Eddie Gossage, presidente do autódromo, criticou a decisão da categoria, alegando que a CART afirmou a ele que dava para correr, mesmo não realizando testes extensivos na pista.

A CART até pensou em remarcar a corrida, mas a falta de espaço no calendário resultou no cancelamento da corrida.

A Speedway Motorsports Inc., dona do Texas Motor Speedway, processou a CART, no dia 8 de maio, por quebra de contrato. Tudo se resolveu no dia 16 de outubro, quando a CART teve que tirar do próprio bolso um valor que não foi confirmado, mas que teria chegado a 7 milhões de dólares.

Durante o processo, foi descoberto algo muito grave: a CART ignorou vários pedidos de teste no autódromo antes da corrida, isso já com a pista recapeada, algo que eles não tinham feito, já que a CART testou com a pista cheia de bumps. Deram mole!

Toda essa confusão foi muito criticada pela mídia e pelos fãs.
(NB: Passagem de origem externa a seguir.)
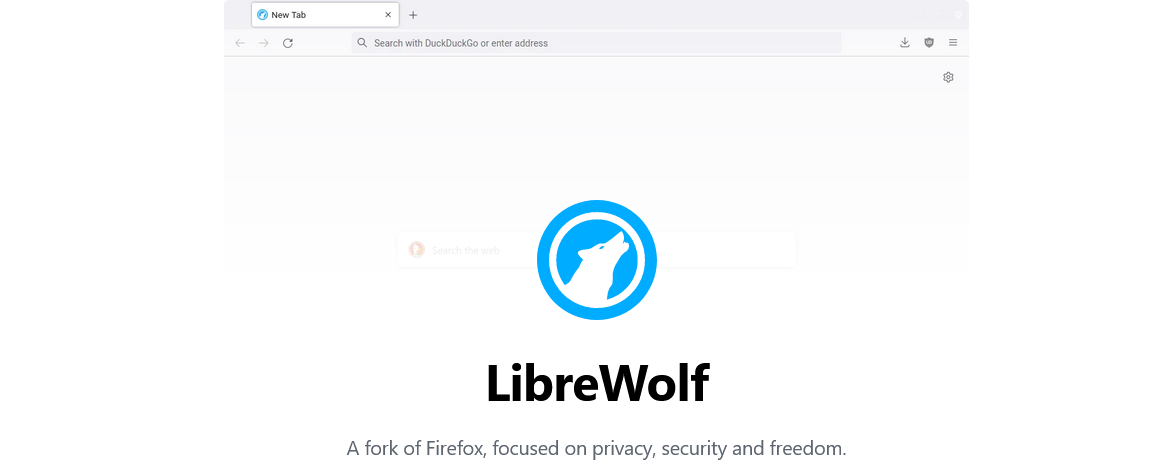
Task: Open the hamburger application menu
Action: [953, 43]
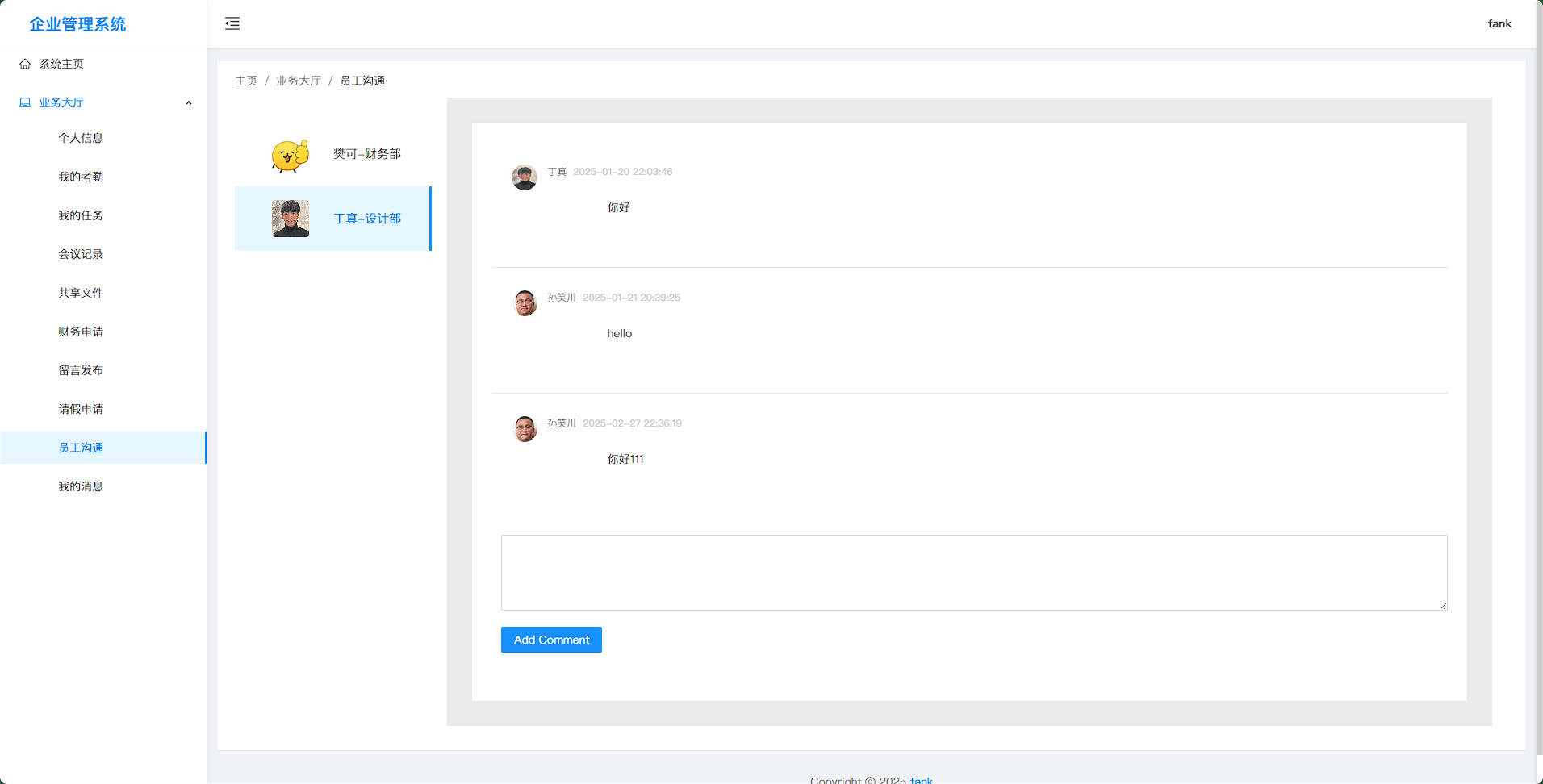Click 丁真's avatar in contact list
A CART foi até elogiada por não colocar a vida de seus pilotos em risco. Mas é inegável que essa corrida cancelada foi uma das principais responsáveis pela falência da CART, em 2003. Afinal, a CART perdeu dinheiro, e a organização ficou manchada, ainda mais pelas acusações de testes que não foram feitos.


A corrida seria transmitida pela Rede Record, aqui no Brasil. A Record, que transmitiu toda aquela temporada


Não quero que pensem coisas como "corrida em oval é errado" (digo isso porque é um oval, e ultimamente o mundo resolveu, de maneira injusta, iniciar uma cruzada contra as corridas em ovais), gente que pensa assim costuma ter mente fraca. O que quis dizer é que a CART se afundou no próprio olho grande em querer derrubar a IRL, ao querer fazer uma corrida que pareceria ser mais interessante, talvez até superando uma das pistas chave da IRL. Mas ela esqueceu de enxergar seus próprios limites. É o olho grande!

Um comentário:

  1. Bacana a matéria. Lembro deste cancelamento na época. Saudades da Cart, nunca mais tivemos carros de corridas tão bonitos e rapidos como desta epoca.